Look at the international match in England: after the disillusioning 1-0 draw against Hungary, fans, pundits and so-called pundits unanimously and vehemently demanded a starting eleven for Musialas. In his old home country, of all places, for which he even played until the U21s. The expectations were huge, but not too high for Musiala.

Possibly also a bit as a confirmation of his performance, he was then allowed to hear from the England national coach that his change of association was “a shame”. “You know how hard we tried to keep him,” said Gareth Southgate. “But he trained with Bayern Munich with eight German internationals who influenced him.”

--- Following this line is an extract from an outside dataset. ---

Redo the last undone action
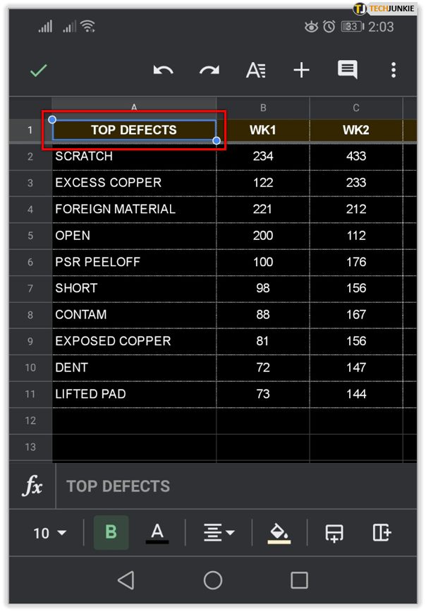Viewport: 426px width, 612px height. [209, 71]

Jamal Musiala is “undroppable” at DFB and FCB

Some of these are national players, with whom Musiala now competes for playing time both in the club and in the DFB team. Müller, Sané, Serge Gnabry for example. However, now they tend to compete with each other. Neither national coach Hansi Flick nor his Bayern counterpart Nagelsmann could currently justify Musiala’s bank place in an important game.

“Undroppable” was the title of the English Association’s stadium magazine for the international match in London. A wonderful word of the English football language, for which unfortunately there is no perfect German translation. Not to be removed from the starting XI by the coach rationally because of outstanding performance, somehow. It’s not just his talent that makes Musiala “undroppable”, but also his consistency.

Musiala has not yet experienced a real crisis of form since breaking through to the professional level. “Jamal shows from game to game that he is very consistent,” said CEO Oliver Kahn. “He always manages to get to his upper performance level.” And that, again as a reminder: at only 19 years of age.